Plaintiffs' Eleventh Cause of Action for Wrongful

Plaintiffs allege that Decedent's injuries in this case are a result of the negligence of all Defendants, and therefore, Defendants are liable under California Code of Civil Procedure 377.60 for the funeral and burial expenses incurred by Plaintiffs. Defendants argue that this claim is duplicative of Plaintiffs' negligence claim as to Defendants Zil, Barnett, and Meer. Defendants further argue that Plaintiffs fail to allege facts sufficient to state a claim against the remaining Defendants for negligence.

Plaintiffs correctly argue that a claim for wrongful death is a separate cause of action. See Ruiz v. Podolsky, 50 Cal. 4th 838, 844 (Cal. 2010). Indeed, "'[u]nlike some jurisdictions where wrongful death actions are derivative, [section] 377.60 creates a new cause of action in favor of the heirs as beneficiaries, based upon their own independent pecuniary injury suffered by loss of a relative, and distinct from any the deceased might have maintained had he survived.'" Id. (quoting Horwich v. Superior Court, 21 Cal. 4th 272, 283 (Cal. 1999). However, Plaintiffs have failed to allege facts sufficient to demonstrate that Defendants' negligence caused Decedent's death. See supra at 5-8. Accordingly, Defendants' Motion to Dismiss Plaintiffs' eleventh cause of action is granted with leave to amend.

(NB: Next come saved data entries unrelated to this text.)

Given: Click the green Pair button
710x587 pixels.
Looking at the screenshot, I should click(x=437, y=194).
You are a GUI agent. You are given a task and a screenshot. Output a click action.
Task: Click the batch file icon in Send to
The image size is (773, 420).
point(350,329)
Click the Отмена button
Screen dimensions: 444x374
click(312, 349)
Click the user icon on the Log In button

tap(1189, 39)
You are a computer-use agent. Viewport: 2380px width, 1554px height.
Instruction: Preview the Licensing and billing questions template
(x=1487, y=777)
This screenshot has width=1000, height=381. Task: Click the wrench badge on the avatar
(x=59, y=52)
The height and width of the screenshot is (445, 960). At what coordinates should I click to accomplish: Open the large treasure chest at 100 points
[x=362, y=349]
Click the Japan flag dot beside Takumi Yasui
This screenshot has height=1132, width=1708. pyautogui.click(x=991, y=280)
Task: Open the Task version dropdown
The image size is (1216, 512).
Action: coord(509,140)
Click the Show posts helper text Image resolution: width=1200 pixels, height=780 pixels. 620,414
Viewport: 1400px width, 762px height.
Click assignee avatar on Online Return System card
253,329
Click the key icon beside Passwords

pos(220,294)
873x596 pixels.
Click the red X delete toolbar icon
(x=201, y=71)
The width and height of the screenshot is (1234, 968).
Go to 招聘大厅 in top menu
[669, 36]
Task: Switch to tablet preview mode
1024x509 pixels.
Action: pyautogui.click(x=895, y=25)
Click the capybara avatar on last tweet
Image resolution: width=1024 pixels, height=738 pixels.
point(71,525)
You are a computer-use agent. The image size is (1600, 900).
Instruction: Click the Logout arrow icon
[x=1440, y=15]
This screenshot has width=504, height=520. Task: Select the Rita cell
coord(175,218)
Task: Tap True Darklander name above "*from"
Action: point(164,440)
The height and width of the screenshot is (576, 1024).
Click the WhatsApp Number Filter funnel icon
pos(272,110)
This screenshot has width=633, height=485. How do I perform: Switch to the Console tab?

For the reasons set forth above, Defendants' Motion to Dismiss (ECF No. 11) is GRANTED without leave to amend as to Plaintiffs' seventh cause of action against Defendants County of Sutter and County of Yuba, and GRANTED with leave to amend as to all of Plaintiffs' remaining claims.*fn8 Not later than thirty (30) days following the date this Memorandum and Order is electronically filed, Plaintiff may (but is not required to) file a Second Amended Complaint.

If no amended complaint is filed within said thirty-day period, without further notice to the parties, those causes of action dismissed by virtue of this Order will be deemed dismissed with prejudice.